Original recipe (1X) yields 6 servings

  • 2 apples – peeled, cored, and diced

  • 2 tablespoons butter

  • 2 tablespoons brown sugar

  • 1 tablespoon ground cinnamon, divided

  • 1 teaspoon salt

  • 4 eggs

  • ½ cup half-and-half

  • 4 tablespoons cream cheese, softened

  • 3 stale cinnamon bagels, cubed

  • ¼ cup chopped pecans, or more to taste (Optional)

Directions

  1. Grease an 8-inch square baking dish.

  2. Place apples, butter, brown sugar, 1/2 tablespoon cinnamon, and salt into a skillet over medium heat. Saute until sugar bubbles, about 5 minutes. Set aside.

  3. Place eggs, half-and-half, cream cheese, and remaining cinnamon into a blender and blend until smooth.

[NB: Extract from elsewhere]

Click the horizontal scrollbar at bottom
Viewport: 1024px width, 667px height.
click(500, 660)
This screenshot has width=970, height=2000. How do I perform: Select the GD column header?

  4. Scatter cubed bagels, cooked apples, and pecans in the bottom of the prepared baking dish. Pour egg mixture on top, making sure to submerge bagel cubes. Let sit in the refrigerator 8 hours to overnight.

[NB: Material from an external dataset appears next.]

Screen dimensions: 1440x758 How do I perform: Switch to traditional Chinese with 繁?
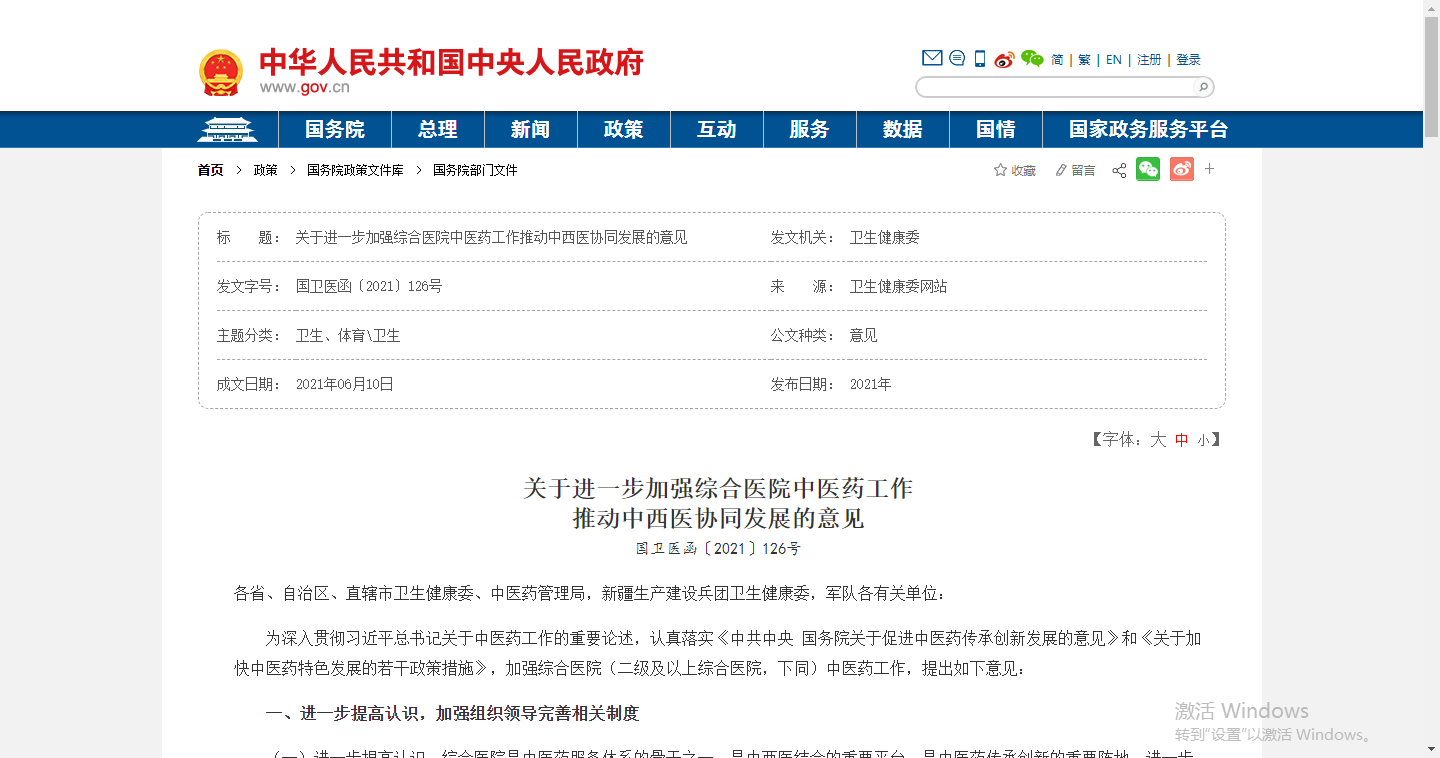(x=1084, y=60)
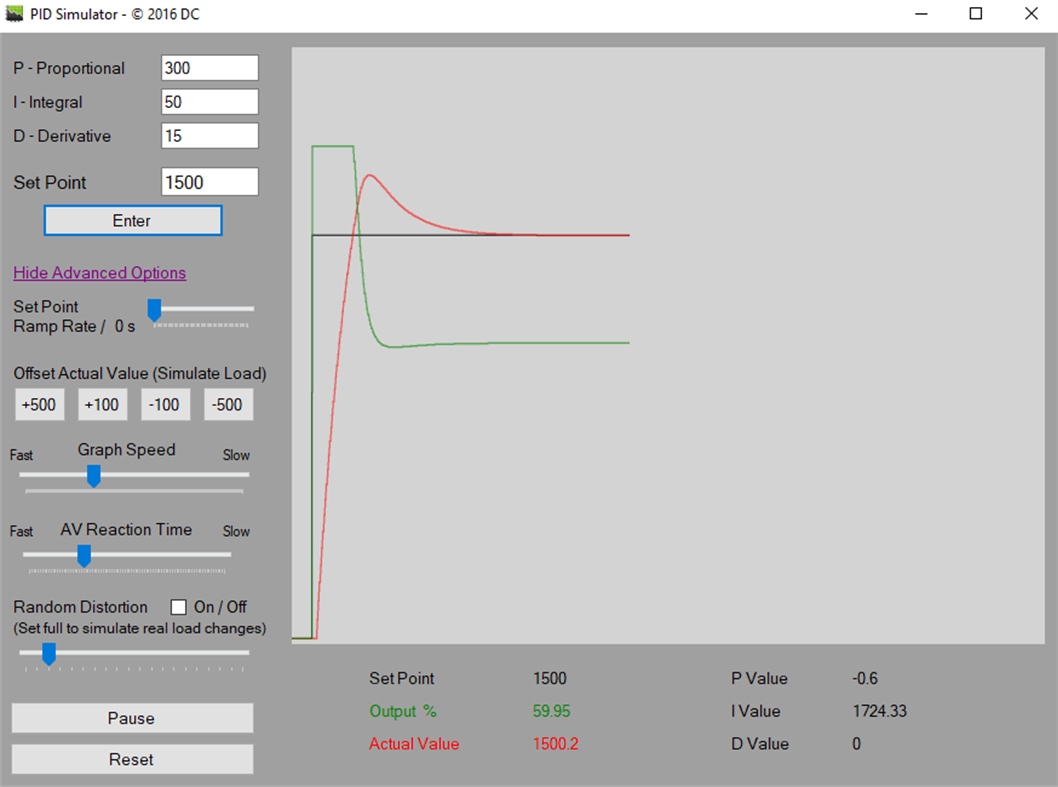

  5. Preheat the oven to 350 degrees F (175 degrees C).

  6. Bake in the preheated oven until no liquid remains, 30 to 40 minutes. Serve hot.

Cook’s Notes:

You can use plain bagels instead of cinnamon, or use 6 slices of stale bread, cubed.

You can use pumpkin pie spice instead of ground cinnamon, if preferred.

You can use any combination of heavy cream, half-and-half, or milk instead of all half-and-half.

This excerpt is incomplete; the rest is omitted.